* **Task to carry out**
Search the records for the word "pixels" and copy each line in which it appears.

----- Input data -----

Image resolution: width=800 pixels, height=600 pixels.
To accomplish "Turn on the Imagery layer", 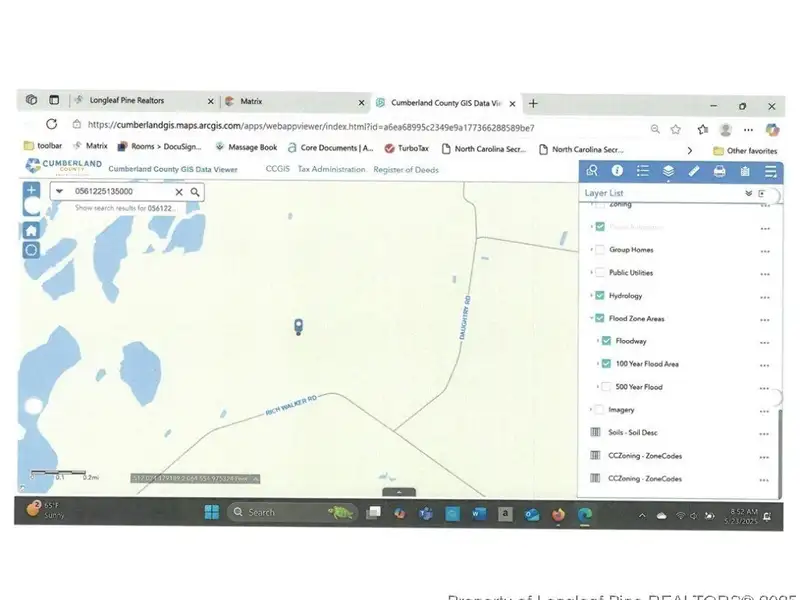I will click(x=600, y=409).
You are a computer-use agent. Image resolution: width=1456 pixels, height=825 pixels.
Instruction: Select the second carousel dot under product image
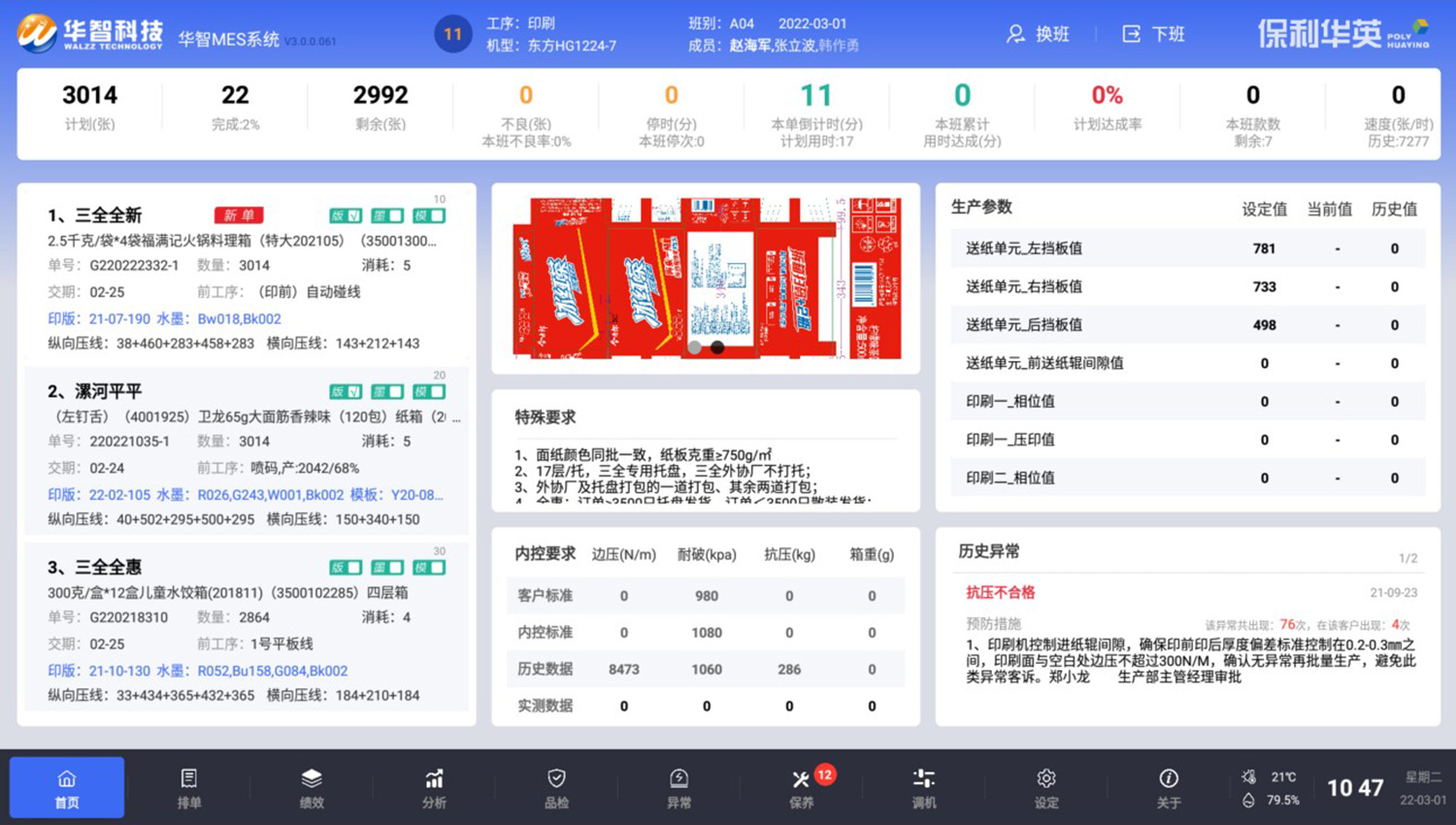(717, 346)
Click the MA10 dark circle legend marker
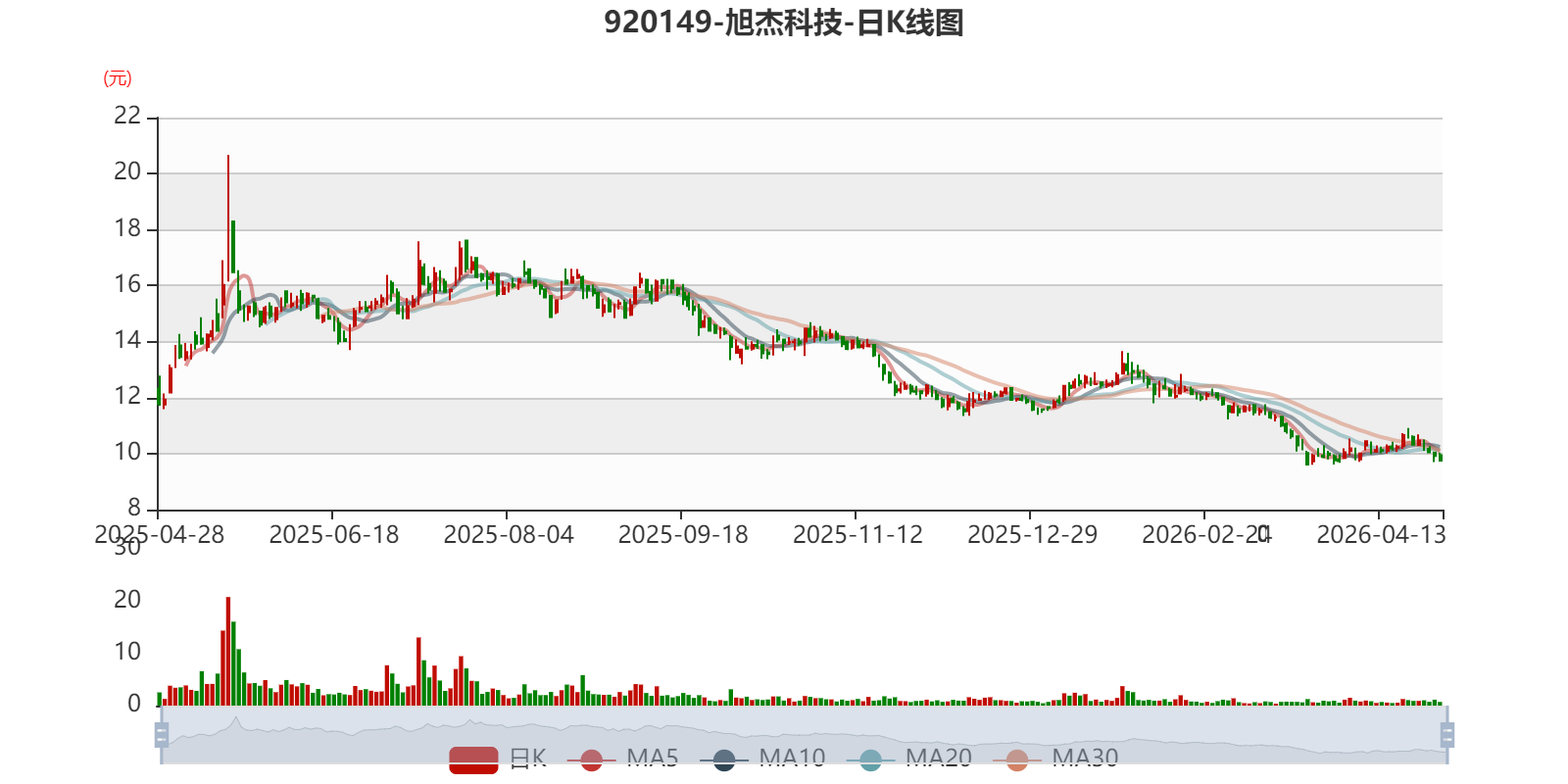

-----

* **Answer area**
Image resolution: width=800 pixels, height=600 pixels.
You are a computer-use agent. Image resolution: width=1456 pixels, height=825 pixels.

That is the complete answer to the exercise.